Le vendredi 18 avril s’est conclue la négociation de la branche de la Métallurgie sur l’Activité Partielle de Longue Durée « rebond ». Cet accord de branche vise à permettre aux entreprises de solliciter ce dispositif en l’absence d’un accord d’entreprise.
La CFE-CGC ne conteste pas l’utilité de ce moyen pour sauvegarder l’emploi dans des entreprises conjoncturellement en difficulté, comme ce fut le cas lors de la première version de l’APLD, pendant la crise COVID. Mais la CFE-CGC conteste certaines modalités de cet accord qui remettent en question des dispositions de la toute récente Convention Collective de Métallurgie concernant les salariés au forfait jours.
Les signataires de la Convention Collective ont, en particulier, précisé que les salariés aux forfait jours ne pouvaient subir de diminution de leur rémunération au titre de l’activité partielle (Article 103.5.1 de la Convention Collective). Dans l’accord, l’UIMM propose de revenir sur cette disposition pour l’APLD « rebond ».
Pour la CFE-CGC, ce n’est pas acceptable car, très souvent, les salariés en forfait jours ne connaissent pas de baisse de leur charge de travail lorsque l’activité partielle est mise en œuvre. Il n’est donc pas juste qu’ils subissent une diminution de leur rémunération.
A contrario, lorsque l’activité partielle conduit à une baisse de charge de ces salariés, la CFE-CGC a revendiqué que l’entreprise négocie alors des accords spécifiques.

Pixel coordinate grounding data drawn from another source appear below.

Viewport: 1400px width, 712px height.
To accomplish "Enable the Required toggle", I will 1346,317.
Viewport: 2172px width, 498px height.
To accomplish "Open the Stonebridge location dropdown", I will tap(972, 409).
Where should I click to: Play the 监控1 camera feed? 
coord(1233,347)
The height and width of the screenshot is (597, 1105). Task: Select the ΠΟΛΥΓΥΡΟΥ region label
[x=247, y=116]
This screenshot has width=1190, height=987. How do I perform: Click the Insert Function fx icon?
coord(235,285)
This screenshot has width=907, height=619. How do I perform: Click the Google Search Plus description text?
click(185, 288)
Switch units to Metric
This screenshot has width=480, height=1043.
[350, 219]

Ce fut le cas lors de l’application de l’APLD « COVID » où des négociations ont souvent conduit à une meilleure indemnisation des salariés n’étant pas au forfait jours par la mise en place de mécanisme de solidarité.
La suppression de la mesure favorable au forfait jours dans l’accord « APLD rebond » n’encourage pas les entreprises à mener cette négociation. En conséquence, considérant que les dispositions concernant les salariés au forfait jours ne doivent pas être injustement remises en cause, la CFE-CGC n’a pas signé l’accord « APLD rebond ».